Realmente, é uma das belas surpresas que o Brasil reserva, Luks. Bastante desconhecida para quem não é de Santa Maria e região.


----------



## feelthegroove. (Jun 9, 2011)

Que surpresa agradável! Adorei essa cidadezinha. Danke für die Fotos!


----------



## Questore (Sep 3, 2008)

Eu que agradeço pelo comentário, feelthegroove.


----------



## Luk's (Sep 16, 2008)

Questore said:


> Realmente, é uma das belas surpresas que o Brasil reserva, Luks. Bastante desconhecida para quem não é de Santa Maria e região.


Obrigado por copartilhar conosco. É sempre uma alegria descobri essas cidadezinhas tão lindas e desconhecidas pelo Brasil afora


----------



## Lucas Souza RF (Oct 24, 2007)

Grata surpresa, não imaginava. Obrigado por compartilhar.


----------



## Questore (Sep 3, 2008)

Lucas Souza RF said:


> Grata surpresa, não imaginava. Obrigado por compartilhar.

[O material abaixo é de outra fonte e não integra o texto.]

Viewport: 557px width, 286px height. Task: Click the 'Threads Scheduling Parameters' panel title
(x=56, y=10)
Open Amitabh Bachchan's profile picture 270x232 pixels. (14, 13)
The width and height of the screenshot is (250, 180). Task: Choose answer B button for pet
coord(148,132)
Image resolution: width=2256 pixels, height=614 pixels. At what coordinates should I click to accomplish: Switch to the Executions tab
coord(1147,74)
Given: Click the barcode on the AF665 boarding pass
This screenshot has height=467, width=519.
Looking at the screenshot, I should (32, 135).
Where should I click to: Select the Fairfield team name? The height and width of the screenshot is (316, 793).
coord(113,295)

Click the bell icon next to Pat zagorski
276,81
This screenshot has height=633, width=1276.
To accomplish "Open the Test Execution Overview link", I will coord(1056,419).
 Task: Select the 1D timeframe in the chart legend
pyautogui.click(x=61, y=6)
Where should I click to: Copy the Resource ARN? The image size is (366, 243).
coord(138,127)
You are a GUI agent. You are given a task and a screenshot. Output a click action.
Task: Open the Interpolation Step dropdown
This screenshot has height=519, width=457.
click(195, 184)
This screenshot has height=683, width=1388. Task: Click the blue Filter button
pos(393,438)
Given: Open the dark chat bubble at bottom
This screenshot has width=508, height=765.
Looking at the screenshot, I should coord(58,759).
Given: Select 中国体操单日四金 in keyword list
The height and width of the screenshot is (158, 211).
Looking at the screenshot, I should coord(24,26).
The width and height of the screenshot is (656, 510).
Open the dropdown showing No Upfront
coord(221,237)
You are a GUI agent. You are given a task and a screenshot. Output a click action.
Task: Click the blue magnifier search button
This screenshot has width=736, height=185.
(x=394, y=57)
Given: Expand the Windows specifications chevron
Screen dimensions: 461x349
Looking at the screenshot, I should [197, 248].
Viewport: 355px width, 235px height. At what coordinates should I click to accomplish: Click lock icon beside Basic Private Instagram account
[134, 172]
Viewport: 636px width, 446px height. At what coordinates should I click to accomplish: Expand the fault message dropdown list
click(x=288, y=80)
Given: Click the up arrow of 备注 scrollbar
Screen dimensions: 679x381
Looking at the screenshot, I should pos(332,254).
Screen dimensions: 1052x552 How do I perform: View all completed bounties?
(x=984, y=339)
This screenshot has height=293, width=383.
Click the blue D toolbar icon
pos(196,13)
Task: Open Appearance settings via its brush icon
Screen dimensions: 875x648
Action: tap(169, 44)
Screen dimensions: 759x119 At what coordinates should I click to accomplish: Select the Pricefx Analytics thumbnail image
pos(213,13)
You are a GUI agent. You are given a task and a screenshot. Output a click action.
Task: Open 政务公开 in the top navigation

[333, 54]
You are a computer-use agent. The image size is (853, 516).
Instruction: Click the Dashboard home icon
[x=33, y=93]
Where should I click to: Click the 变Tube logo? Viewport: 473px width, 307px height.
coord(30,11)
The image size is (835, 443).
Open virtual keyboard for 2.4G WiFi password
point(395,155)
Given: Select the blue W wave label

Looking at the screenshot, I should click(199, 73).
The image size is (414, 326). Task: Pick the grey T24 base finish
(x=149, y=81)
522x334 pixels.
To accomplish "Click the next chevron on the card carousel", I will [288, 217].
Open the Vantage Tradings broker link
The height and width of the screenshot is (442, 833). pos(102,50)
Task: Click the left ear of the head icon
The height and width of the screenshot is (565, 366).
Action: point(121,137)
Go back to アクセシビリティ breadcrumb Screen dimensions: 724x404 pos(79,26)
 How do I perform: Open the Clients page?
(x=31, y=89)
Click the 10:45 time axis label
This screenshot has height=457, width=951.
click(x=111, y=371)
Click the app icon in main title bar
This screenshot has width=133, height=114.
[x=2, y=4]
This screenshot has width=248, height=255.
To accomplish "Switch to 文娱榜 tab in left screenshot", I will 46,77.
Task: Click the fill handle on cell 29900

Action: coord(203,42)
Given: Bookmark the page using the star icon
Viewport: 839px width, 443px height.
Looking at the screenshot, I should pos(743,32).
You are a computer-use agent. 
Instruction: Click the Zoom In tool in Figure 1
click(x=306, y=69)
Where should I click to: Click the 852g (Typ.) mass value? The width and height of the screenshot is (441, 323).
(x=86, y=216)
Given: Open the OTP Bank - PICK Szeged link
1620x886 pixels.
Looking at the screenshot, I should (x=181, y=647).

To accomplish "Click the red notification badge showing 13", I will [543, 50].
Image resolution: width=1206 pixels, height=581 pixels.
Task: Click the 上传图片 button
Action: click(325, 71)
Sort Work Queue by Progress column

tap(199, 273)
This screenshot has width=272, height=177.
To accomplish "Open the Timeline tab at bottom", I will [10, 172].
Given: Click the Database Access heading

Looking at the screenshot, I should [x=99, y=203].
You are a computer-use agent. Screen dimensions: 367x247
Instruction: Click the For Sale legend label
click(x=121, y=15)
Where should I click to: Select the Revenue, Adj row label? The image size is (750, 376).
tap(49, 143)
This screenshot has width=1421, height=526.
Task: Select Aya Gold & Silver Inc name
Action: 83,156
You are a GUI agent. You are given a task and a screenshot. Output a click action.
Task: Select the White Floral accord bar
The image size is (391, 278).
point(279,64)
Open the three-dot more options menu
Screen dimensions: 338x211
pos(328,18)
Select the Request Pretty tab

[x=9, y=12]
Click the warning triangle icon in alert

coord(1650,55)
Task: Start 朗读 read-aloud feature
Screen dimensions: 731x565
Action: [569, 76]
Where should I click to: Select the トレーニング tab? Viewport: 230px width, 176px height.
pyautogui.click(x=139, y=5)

Obrigado pelo comentário, Lucas!


----------



## Bonja (Oct 27, 2010)

Questore said:


> Obrigado Edu. Concordo , essa característica de Itaara é super interessante e não consigo me lembrar de outro município brasileiro no mesmo estilo (deve existir). É como se a cidade tivesse se integrado à natureza e não tomado o lugar dela.
> 
> Um município que ainda tem muito a desenvolver e tomar que não perca essa sua qualidade.



Coisa mais linda Itaara e realmente o que chama a atenção é o fato de o meio urbano ter abraçado a natureza ao redor e não ao contrário, como é regra no Brasil. Que o desenvolvimento venha, sem perder essa sua grande qualidade. Fiquei boquiaberto com a beleza do lugar!! Mais um pedacinho desse Rio Grande gigante para conhecer


----------